Saturday, April 27, 2024

Herschel Walker Blasts Rep. Sheila Jackson Lee’s Reparations Proposal in Virtual Meeting; Biden Backs It (Watch)

sheila jackson lee
Rep. Sheila Jackson Lee during House subcommittee held Feb. 17, 2021 to debate the merits of her reparations bill

*Heisman Trophy winner and NFL vet Herschel Walker pushed back against Rep. Sheila Jackson Lee during a virtual House subcommittee meeting held Wednesday to debate the merits of her reparations bill. The legislation would establish a federal commission to explore reparations for Black Americans.

“We believe in determination, and we believe in overcoming the many bad balls that we have been thrown; we’ve caught them, and we’ve kept on going. That is not the point of H.R. 40,” Jackson Lee said in her opening statement. “Now more than ever, the facts and circumstances facing our nation demonstrate the importance of H.R. 40 and the necessity of placing our nation on the path to reparative justice.”

Herschel Walker
Herschel Walker speaks during a House subcommittee held Feb. 17, 2021 to debate the merits of Rep. Sheila Jackson Lee’s reparations bill

Walker, a conservative who backed Donald Trump, pushed back against the need for reparations. He told the subcommittee: “We use black power to create white guilt. My approach is biblical. How can I ask my heavenly Father to forgive me if I can’t forgive my brother?”

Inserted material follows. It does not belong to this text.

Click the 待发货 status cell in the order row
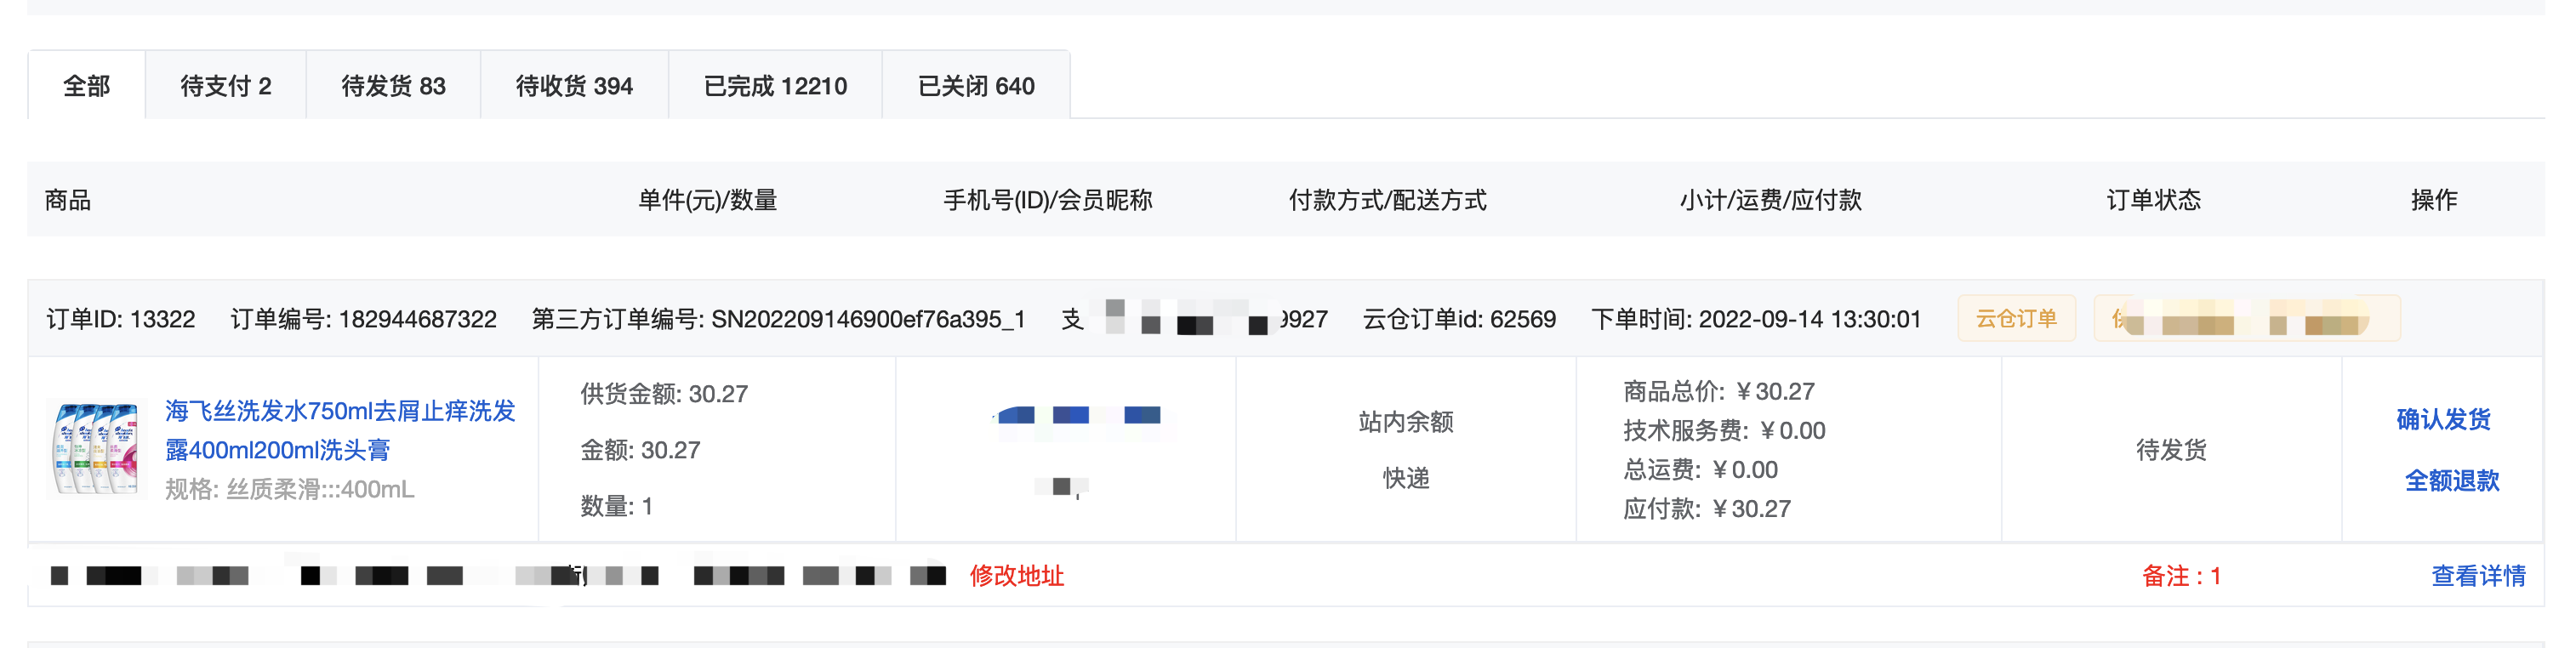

He added: “I never want to put any one religion down, my religion teaches togetherness. Reparations teaches separation.”

Watch below:

Republican Utah Rep. Burgess Owens, also a Black conservative, echoed Walker’s sentiments. “The reality is that Black American history is not one of a hapless, hopeless race oppressed by a more powerful white race,” he said. “It’s the history of millions of middle and wealthy class Black Americans throughout the early 20th century, achieving the American dream.”

Black conservative radio show host Larry Elder was also on the panel to argue against the proposed legislation.

The House Judiciary Subcommittee on the Constitution, Civil Rights and Civil Liberties held the virtual hearing just to discuss the bill, which was first introduced by the late Rep. John Conyers (D-Mich.) in 1989. The legislation has never received a floor vote. Rep. Lee reintroduced the measure in January with 162 co-sponsors, all Democrats.

“We are very clear that we need not ask whether or not slavery has had an impact, but instead illuminate the extent to which it has had an impact,” California Secretary of State Shirley Weber said at Wednesday’s hearing.

Hilary O. Shelton, head of the NAACP’s Washington, D.C., office, added during his testimony: “The issue of slavery is one that did not end with a stroke of Abraham Lincoln’s pen and the Emancipation Proclamation. … As a matter of fact, many of the residuals of the transatlantic slave trade sadly, as we look at the disparities in data, are still very much with us.”

White House press secretary Jen Psaki, when asked later in the day about President Biden’s position on the legislation, told reporters that the president supports “a study of reparations.”